Dieses Schwein hatte kein Glück: In Hamburg ist eine U-Bahn mit einem Wildschwein zusammengestoßen und entgleist. In der Geschichte des Großstadt-Verkehrsbetriebs ist das bisher einmalig.
Hamburg - In der Dunkelheit des Sonntagabends ist ein Wildschwein unter eine U-Bahn der Linie 1 geraten. Gegen 19.30 Uhr stieß der Zug mit dem Tier vor der Endhaltestelle Ohlstedt zusammen, sagte eine Hochbahn-Sprecherin SPIEGEL ONLINE. Kurze Zeit später entgleiste er. Verletzt wurde niemand. Zum entstandenen Sachschaden liegen noch keine Erkenntnisse vor.
Durch das Überfahren des Tiers sei die Kupplung beschädigt worden, sagte die Sprecherin. Ein Metallteil habe sich gelockert und sei bei Einfahrt in die Haltestelle in eine Weiche gefallen. Dadurch seien die beiden ersten Achsen aus dem Gleis gesprungen. Die Evakuierung der U-Bahn gestaltete sich bei all dem Pech einfach: Die U-Bahn hatte den Ohlstedter Bahnsteig bereits erreicht, die 13 Fahrgäste konnten einfach aussteigen.
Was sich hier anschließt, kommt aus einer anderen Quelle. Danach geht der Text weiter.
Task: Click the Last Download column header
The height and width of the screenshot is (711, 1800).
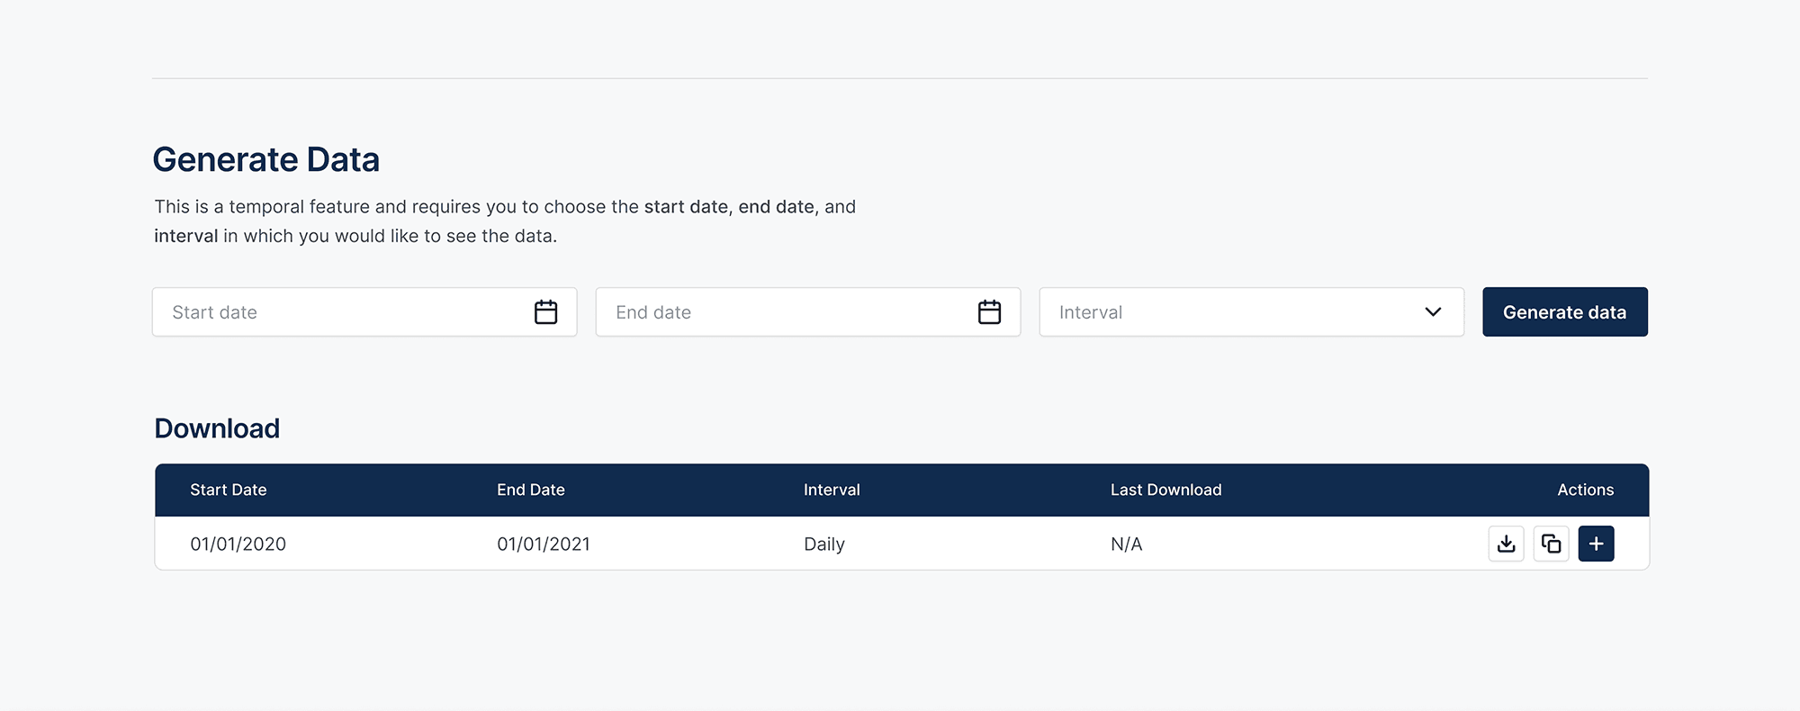Action: click(1166, 490)
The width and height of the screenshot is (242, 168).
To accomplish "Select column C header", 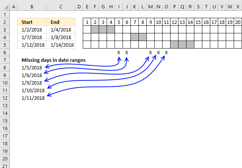I will coord(61,7).
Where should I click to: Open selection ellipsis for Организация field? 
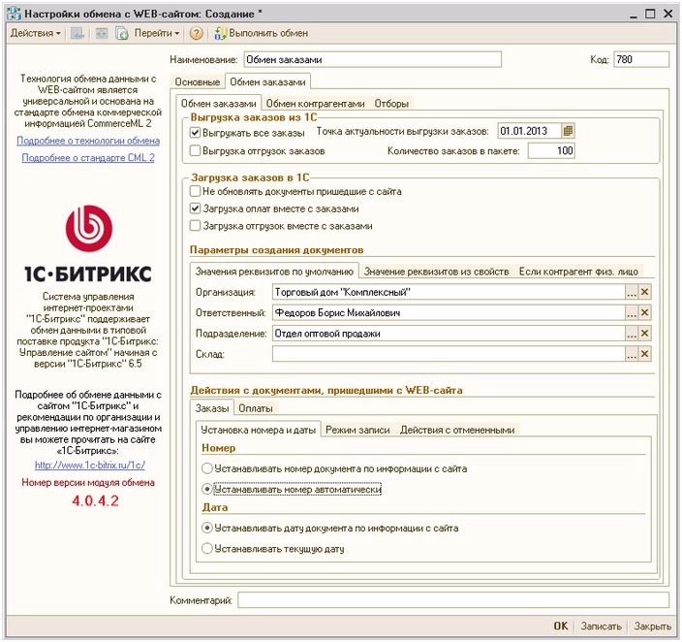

Einen Unfall mit einem Wildschwein habe es in der Geschichte der Hamburger Hochbahn noch nie gegeben, sagte ein Sprecher. Das Tier sei bei dem Unfall getötet und anschließend zu einem Förster gebracht worden. Am Montag war die Strecke bereits wieder befahrbar.
Im nördlichen Hamburger Stadtteil Wohldorf-Ohlstedt befindet sich der Duvenstedter Brook, eines der größten Naturschutzgebiete der Hansestadt, in dem auch Rothirsche und Damwild leben.